The effects of severe weather are felt every year by many Americans. To obtain critical weather information, NOAA's National Weather Service (NWS), part of the U.S. Department of Commerce, established SKYWARN® with partner organizations. SKYWARN® is a volunteer program with nearly 290,000 trained severe weather spotters. These volunteers help keep their local communities safe by providing timely and accurate reports of severe weather to the National Weather Service. Although SKYWARN® spotters provide essential information for all types of weather hazards, the main responsibility of a SKYWARN® spotter is to identify and describe severe local storms. In the average year, 10,000 severe thunderstorms, 5,000 floods and more than 1,000 tornadoes occur across the United States. These events threatened lives and property. Since the program started in the 1970s, the information provided by SKYWARN® spotters, coupled with Doppler radar technology, improved satellite and other data, has enabled NWS to issue more timely and accurate warnings for tornadoes, severe thunderstorms and flash floods.

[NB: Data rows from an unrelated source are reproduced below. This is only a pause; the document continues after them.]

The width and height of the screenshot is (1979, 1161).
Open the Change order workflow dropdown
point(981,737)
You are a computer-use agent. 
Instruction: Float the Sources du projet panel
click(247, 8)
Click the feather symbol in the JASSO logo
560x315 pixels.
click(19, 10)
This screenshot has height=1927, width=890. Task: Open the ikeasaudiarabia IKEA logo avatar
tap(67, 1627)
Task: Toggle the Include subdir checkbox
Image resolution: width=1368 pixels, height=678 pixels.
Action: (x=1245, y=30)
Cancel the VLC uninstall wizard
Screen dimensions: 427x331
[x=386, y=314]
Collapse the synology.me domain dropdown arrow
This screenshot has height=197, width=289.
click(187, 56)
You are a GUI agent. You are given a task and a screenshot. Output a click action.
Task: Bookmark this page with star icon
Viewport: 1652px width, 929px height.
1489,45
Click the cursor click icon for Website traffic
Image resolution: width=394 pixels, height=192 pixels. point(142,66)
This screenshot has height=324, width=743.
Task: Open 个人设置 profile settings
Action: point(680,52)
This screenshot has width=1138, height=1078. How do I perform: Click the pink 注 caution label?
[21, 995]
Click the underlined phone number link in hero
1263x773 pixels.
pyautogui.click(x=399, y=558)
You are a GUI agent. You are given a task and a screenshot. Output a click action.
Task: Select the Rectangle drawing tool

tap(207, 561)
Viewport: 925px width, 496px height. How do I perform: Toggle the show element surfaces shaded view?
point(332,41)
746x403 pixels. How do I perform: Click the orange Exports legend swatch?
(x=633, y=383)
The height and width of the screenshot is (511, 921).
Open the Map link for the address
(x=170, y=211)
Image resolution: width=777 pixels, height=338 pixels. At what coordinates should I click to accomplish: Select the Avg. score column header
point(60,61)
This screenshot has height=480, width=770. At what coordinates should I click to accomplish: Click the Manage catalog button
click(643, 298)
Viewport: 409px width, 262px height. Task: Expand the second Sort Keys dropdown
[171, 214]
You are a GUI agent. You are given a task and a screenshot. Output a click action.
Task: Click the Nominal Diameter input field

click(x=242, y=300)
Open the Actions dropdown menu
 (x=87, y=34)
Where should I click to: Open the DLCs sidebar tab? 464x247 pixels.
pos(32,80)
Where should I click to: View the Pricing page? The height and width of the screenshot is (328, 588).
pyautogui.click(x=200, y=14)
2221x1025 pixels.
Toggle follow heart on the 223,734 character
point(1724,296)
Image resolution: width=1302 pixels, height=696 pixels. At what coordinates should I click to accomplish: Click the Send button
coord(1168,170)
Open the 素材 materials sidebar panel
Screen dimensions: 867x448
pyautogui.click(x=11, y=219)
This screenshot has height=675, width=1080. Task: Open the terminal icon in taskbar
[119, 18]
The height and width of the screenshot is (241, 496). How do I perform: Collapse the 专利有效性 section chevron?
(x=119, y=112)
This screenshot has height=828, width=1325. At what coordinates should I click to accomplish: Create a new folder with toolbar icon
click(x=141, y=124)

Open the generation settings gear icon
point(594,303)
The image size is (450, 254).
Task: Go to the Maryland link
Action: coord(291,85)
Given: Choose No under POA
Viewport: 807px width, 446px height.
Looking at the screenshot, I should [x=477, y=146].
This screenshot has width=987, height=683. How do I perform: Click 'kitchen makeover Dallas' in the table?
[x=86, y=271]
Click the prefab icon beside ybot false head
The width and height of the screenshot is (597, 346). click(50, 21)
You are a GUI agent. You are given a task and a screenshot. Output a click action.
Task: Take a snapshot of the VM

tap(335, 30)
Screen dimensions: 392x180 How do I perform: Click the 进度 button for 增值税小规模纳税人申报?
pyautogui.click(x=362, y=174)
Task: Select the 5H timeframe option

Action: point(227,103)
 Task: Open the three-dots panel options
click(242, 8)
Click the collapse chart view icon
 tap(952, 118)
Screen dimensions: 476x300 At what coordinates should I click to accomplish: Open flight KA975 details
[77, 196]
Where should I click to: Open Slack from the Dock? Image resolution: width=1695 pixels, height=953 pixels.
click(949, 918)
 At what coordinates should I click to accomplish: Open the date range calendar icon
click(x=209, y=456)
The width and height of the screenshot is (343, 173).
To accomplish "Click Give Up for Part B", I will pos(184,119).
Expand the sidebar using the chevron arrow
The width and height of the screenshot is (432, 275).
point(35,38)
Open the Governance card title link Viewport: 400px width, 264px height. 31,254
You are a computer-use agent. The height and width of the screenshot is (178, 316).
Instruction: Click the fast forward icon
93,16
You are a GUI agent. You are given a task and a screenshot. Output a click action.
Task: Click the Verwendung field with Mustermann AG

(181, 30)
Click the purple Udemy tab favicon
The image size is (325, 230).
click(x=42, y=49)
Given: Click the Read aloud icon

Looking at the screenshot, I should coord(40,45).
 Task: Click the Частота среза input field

SKYWARN® storm spotters are part of the ranks of citizens who form the Nation's first line of defense against severe weather. There can be no finer reward than to know that their efforts have given communities the precious gift of time--seconds and minutes that can help save lives. While the main role of a storm spotter is to be their community's first line of defense against dangerous storms, they also provide important information to NWS warning forecasters who make critical warning decisions. Storm spotters play a critical role because they can see things that radar and other technological tools cannot, and this ground truth is critical in helping the NWS perform our primary mission, to save lives and property.